賢者である私が、こんな機械仕掛けのオモチャに翻弄されて涎を垂らして喘いでいるなんて。
でも、気持ちよすぎて止まれない。
「あっ、あ、あーっ!イく、イくっ!脳みそ溶けるぅぅッ!!」
「実験成功だな」
カイトがさらに強く押し込む。
私の体の中で、溜め込んだ魔力と性欲が核融合を起こし爆発した。
「アへェェェッ!!」
白目を剥き、足の指先までピンと伸ばして絶頂に達する。
秘部からは大量の愛液が噴き出しソファのレザーを汚した。
それは魔法の暴走よりも激しく、そして甘美な「解放」だった。
ーーーーー
「はぁ、はぁ……っ、んぅ……」
振動が止まった後も私の体はピクピクと痙攣していた。
カイトがティッシュで私の汚れを拭き取ってくれている。
その甲斐甲斐しい手つきを見ながら私は呆然としていた。
熱が引いている。
あれほど苦しかった魔力酔いの火照りが消え、代わりに信じられないほどの爽快感と深いリラックス感が全身を包んでいた。
「……どうだった?日本の科学力は」
カイトがニヤリと笑う。
私はずれた眼鏡を直しながら、彼を睨んだ。
いや、睨もうとしたがとろんとした目つきにしかならなかった。
「……悔しいけど。魔法よりすごかった」
「そりゃよかった。これでまた旅が続けられるな」
カイトは片付けを始めようとしたが、私はとっさに彼の袖を掴んだ。
まだ足りない。
一度知ってしまった「未知の快感」。
賢者の探究心は一度火がつくと止まらないのだ。
「……まだ、実験は終わりじゃない」
「え?」
「振動(ローター)のデータは取れた。でも……」
私はカイトの股間を見る。
そこには、私の絶頂シーンを見せつけられて元気になった彼の「イチモツ」がズボン越しに主張していた。

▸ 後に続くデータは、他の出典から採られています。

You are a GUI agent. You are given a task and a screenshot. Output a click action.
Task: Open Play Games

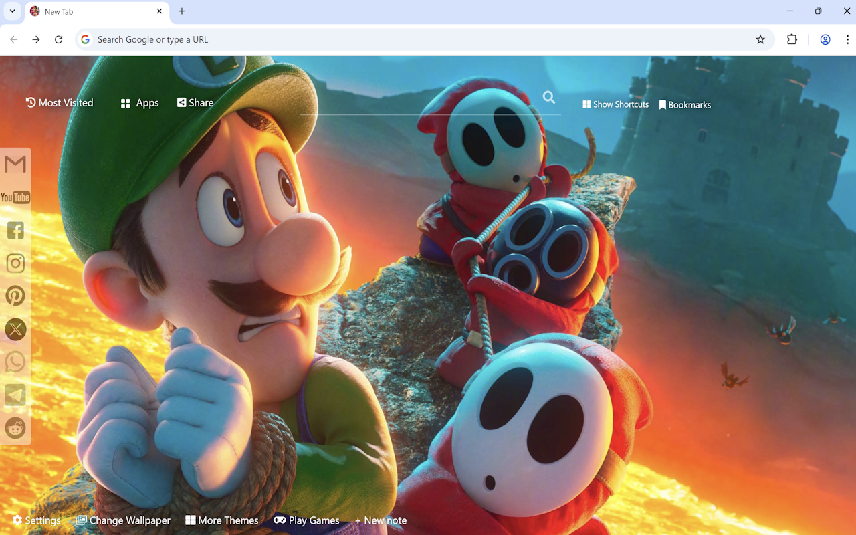[306, 520]
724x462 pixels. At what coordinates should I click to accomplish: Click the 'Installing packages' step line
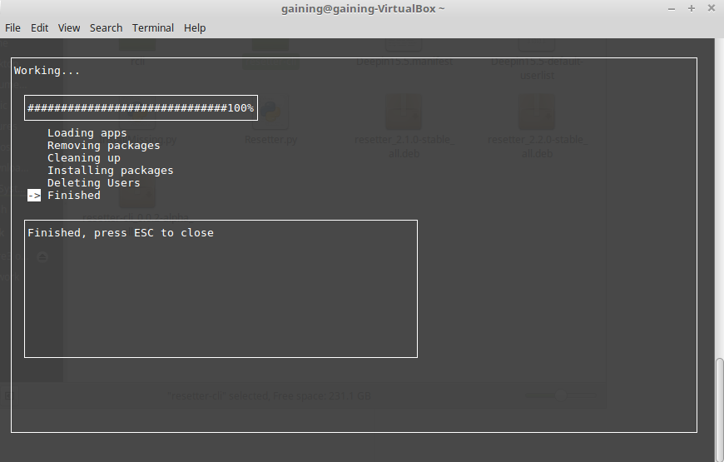coord(110,171)

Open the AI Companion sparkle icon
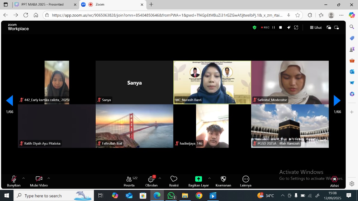pos(289,27)
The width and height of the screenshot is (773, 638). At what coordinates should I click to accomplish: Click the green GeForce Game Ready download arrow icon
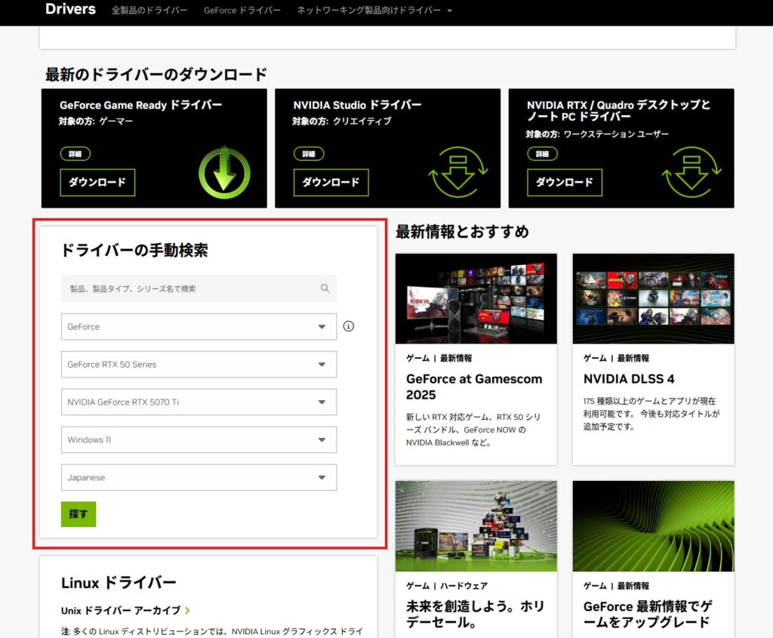pos(223,172)
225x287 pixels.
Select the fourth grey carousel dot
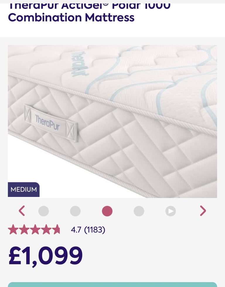click(x=139, y=211)
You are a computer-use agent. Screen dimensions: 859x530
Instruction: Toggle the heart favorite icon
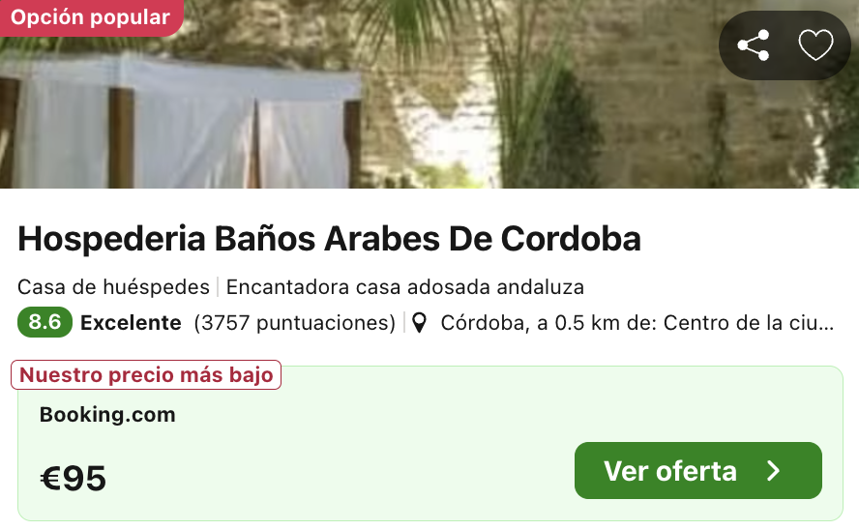point(815,44)
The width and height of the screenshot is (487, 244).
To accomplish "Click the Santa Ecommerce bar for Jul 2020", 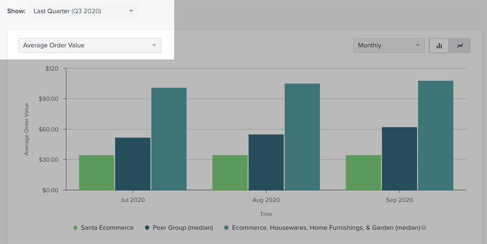I will tap(96, 173).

サオリちゃんがあれほど夢中になり肌を綺麗にした「本物の男根」。
「……『生体間結合』のデータが取れてない」
私は顔を真っ赤にしながら精一杯の理屈を捏ねた。
「振動だけでこれなら……本物はどうなのか。比較実験が必要だと思わない?」
カイトが驚いたように目を瞬かせ、そして深く深く微笑んだ。
「……研究熱心な賢者様だこと」
彼は私の足の間に体を滑り込ませた。
オモチャではなく熱く脈打つ彼自身の肉体を携えて。
「いいよ、ユミ。朝まで徹底的に『検証』しようか」
私はゴクリと唾を飲み込み、自らローブを脱ぎ捨てた。
私の知的好奇心がただの性欲へと変わる瞬間だった。